[R] 문자열(String) 조작 함수 소개 및 예제

해당 포스트에서는 R에서 문자열(String) 조작을 위한 함수 및 방법을 소개합니다.

INTRO

R에서 문자열(String) 조작 방법을 예시와 함께 설명합니다. 기본은 영어를 기준으로 소개하며, 일부 한글 적용 가능 함수는 예시와 함께 추가 설명하고 있으니 참고하여 이해하시면 됩니다.

데이터 생성

이번 설명에 사용할 문자열 데이터는 아래 코드로 생성 가능합니다.

mytext <- c("Data science is an interdisciplinary field that uses scientific methods, processes, algorithms and systems to extract knowledge and insights from noisy, structured and unstructured data,[1][2] and apply knowledge and actionable insights from data across a broad range of application domains. Data science is related to data mining, machine learning and big data.")

mytext

[1] "Data science is an interdisciplinary field that uses scientific methods, processes, algorithms and systems to extract knowledge and insights from noisy, structured and unstructured data,[1][2] and apply knowledge and actionable insights from data across a broad range of application domains. Data science is related to data mining, machine learning and big data."

문자열 조작 함수

1. nchar()

nchar() 함수는 문자열(String)을 입력으로 받아 해당 문자열의 문자 수를 계산하여 리턴합니다. 아래 결과를 보면 mytext의 문자 수는 362개임을 확인할 수 있습니다.

nchar(mytext)

[1] 362

nchar() 함수는 한글에도 적용 가능하며, 아래 결과를 보면 영어/한글/공백 모두 1개씩 카운트 되는 것을 알 수 있습니다.

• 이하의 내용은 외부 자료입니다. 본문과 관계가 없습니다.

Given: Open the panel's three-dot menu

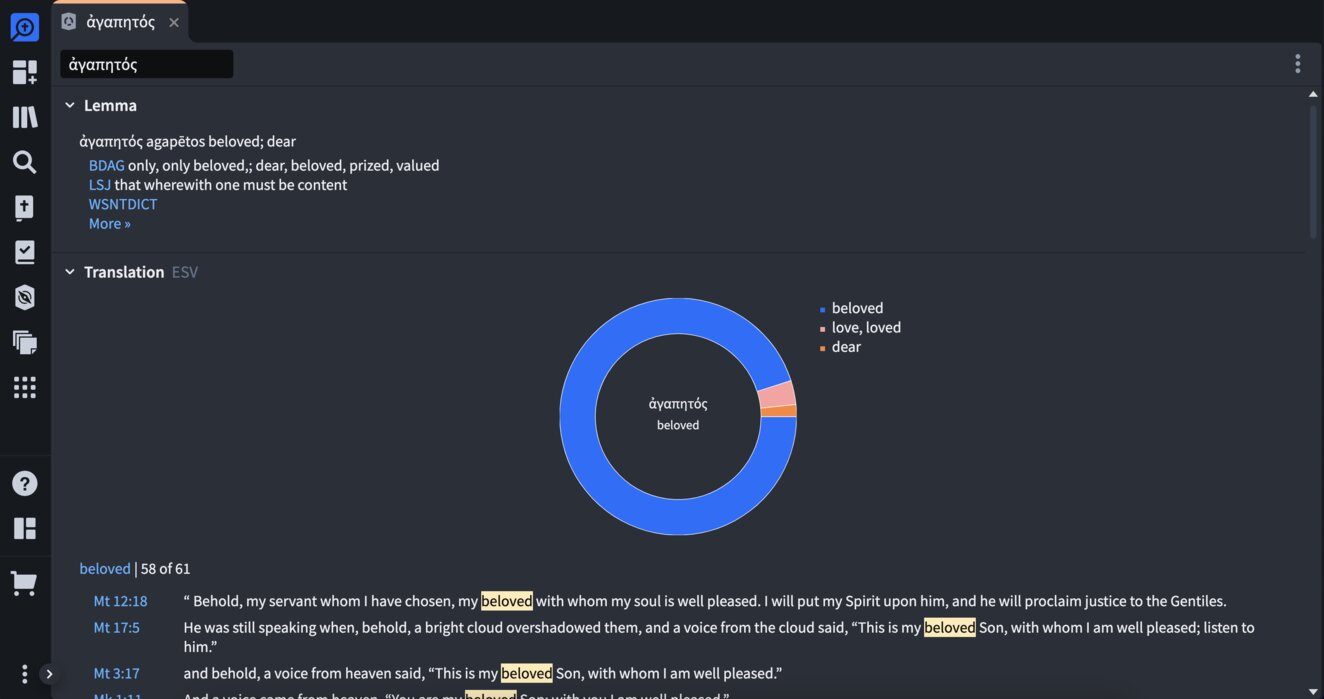Looking at the screenshot, I should (x=1297, y=64).
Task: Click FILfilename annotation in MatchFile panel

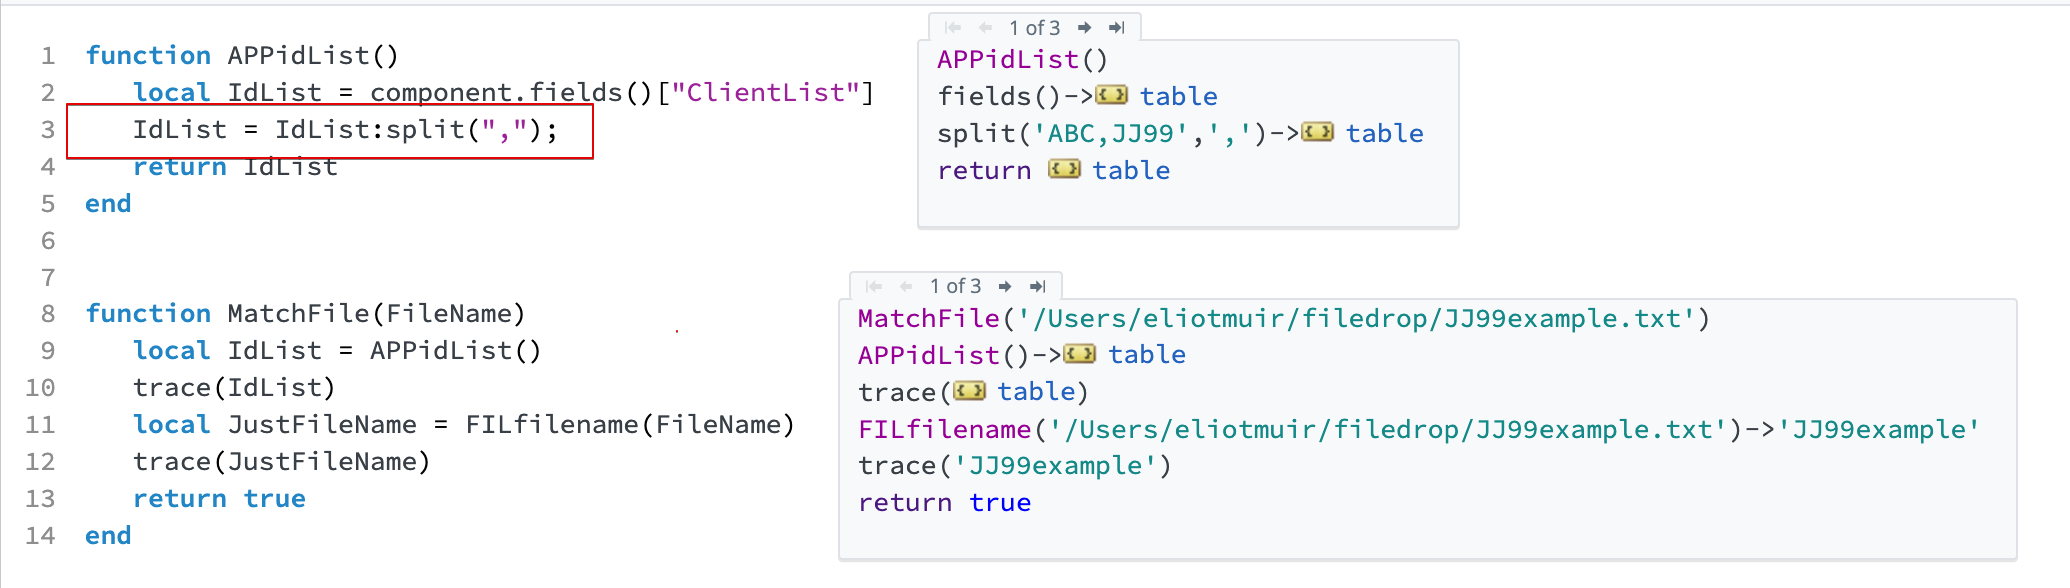Action: [x=943, y=429]
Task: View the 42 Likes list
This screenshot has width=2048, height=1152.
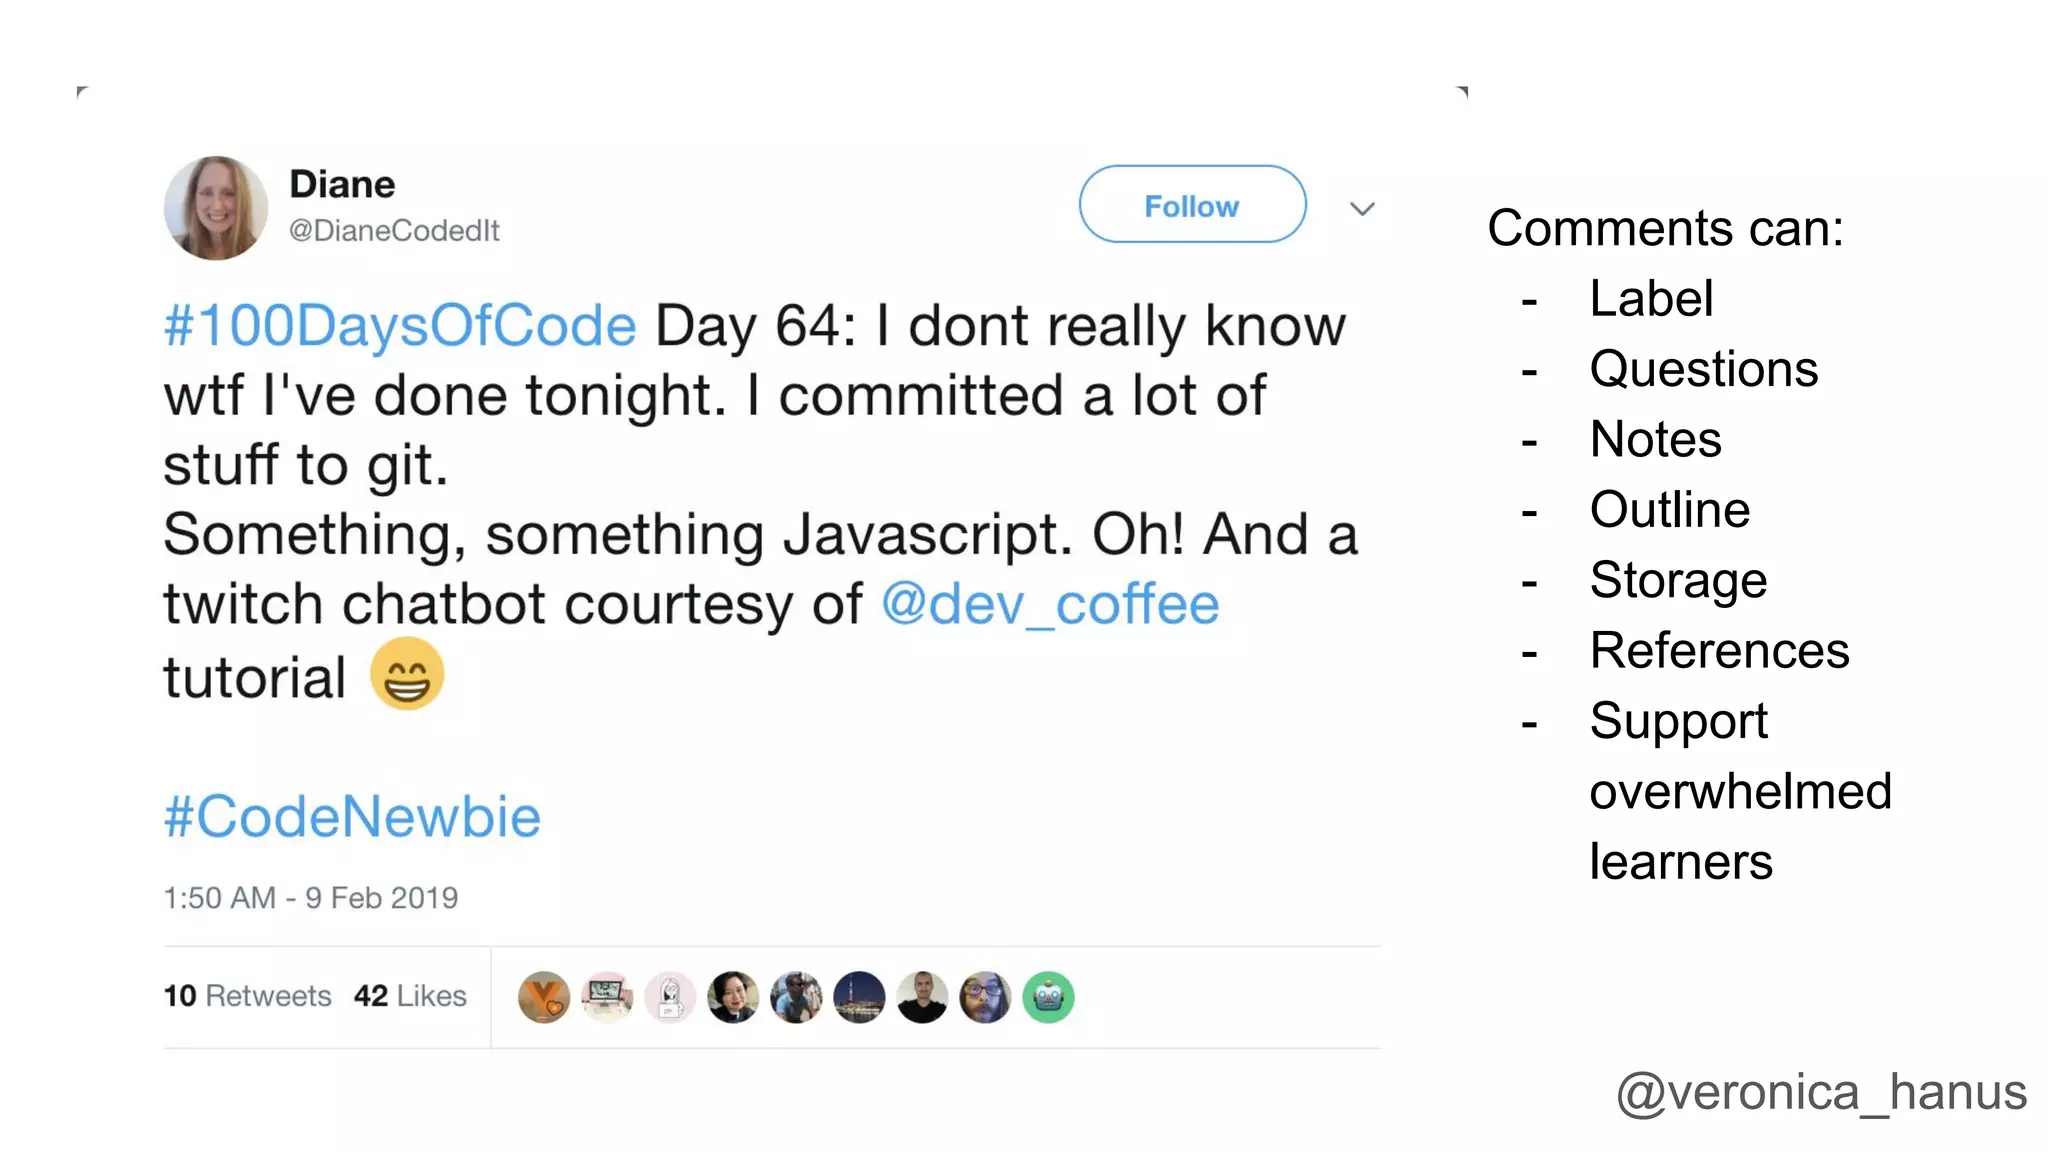Action: [410, 996]
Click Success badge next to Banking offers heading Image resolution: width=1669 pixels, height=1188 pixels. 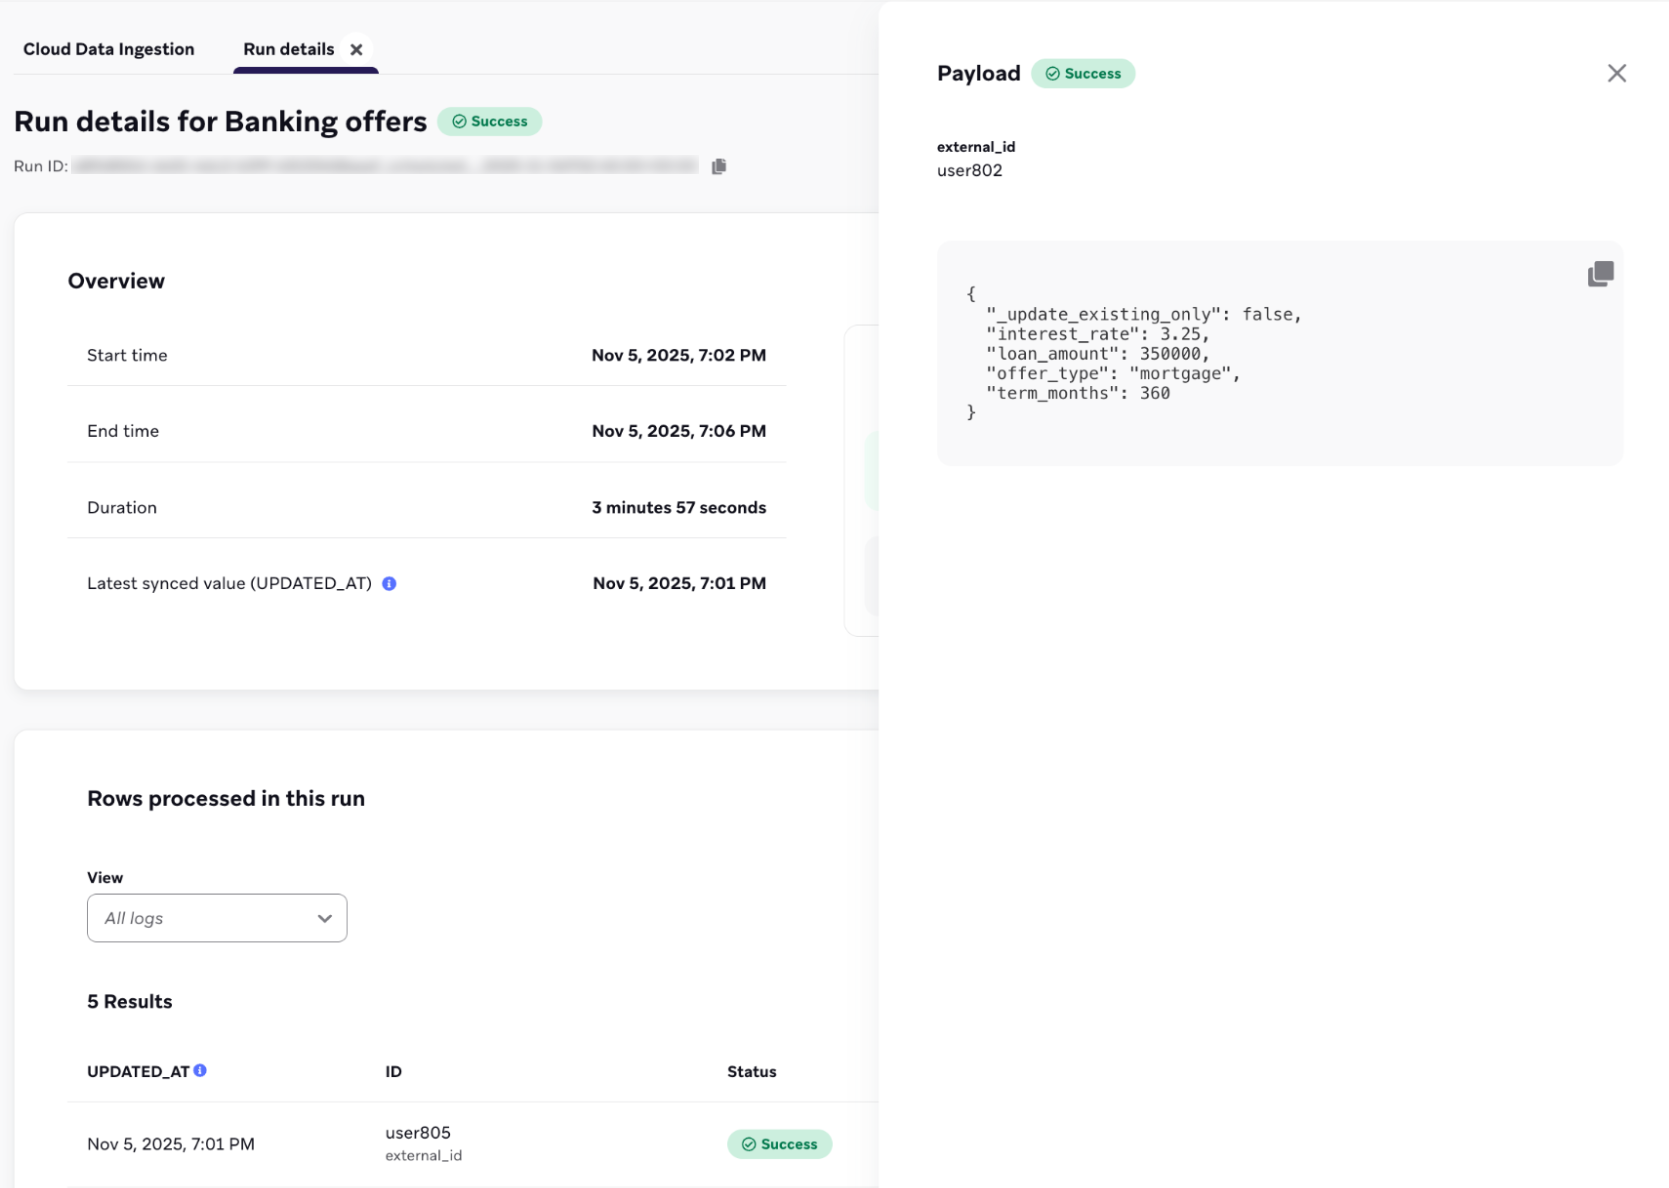click(x=489, y=121)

nchar("R은 데이터 분석 언어 중 하나입니다.")

[1] 21

2. toupper()

toupper() 함수는 문자열의 모든 문자를 대문자로 변환하여 리턴합니다.

toupper(mytext)

[1] "DATA SCIENCE IS AN INTERDISCIPLINARY FIELD THAT USES SCIENTIFIC METHODS, PROCESSES, ALGORITHMS AND SYSTEMS TO EXTRACT KNOWLEDGE AND INSIGHTS FROM NOISY, STRUCTURED AND UNSTRUCTURED DATA,[1][2] AND APPLY KNOWLEDGE AND ACTIONABLE INSIGHTS FROM DATA ACROSS A BROAD RANGE OF APPLICATION DOMAINS. DATA SCIENCE IS RELATED TO DATA MINING, MACHINE LEARNING AND BIG DATA."

3. tolower()

tolower() 함수는 문자열의 모든 문자를 소문자로 변환하여 리턴합니다.

tolower(mytext)

[1] "data science is an interdisciplinary field that uses scientific methods, processes, algorithms and systems to extract knowledge and insights from noisy, structured and unstructured data,[1][2] and apply knowledge and actionable insights from data across a broad range of application domains. data science is related to data mining, machine learning and big data."

4. chartr()

chartr() 함수는 문자열의 특정 문자 집합을 대체하는 데 사용할 수 있습니다. 첫번째 인자는 대체되어야 하는 문자를, 두번째 인자에는 대체할 문자를, 세번째 인자에는 문자열을 입력하면 됩니다.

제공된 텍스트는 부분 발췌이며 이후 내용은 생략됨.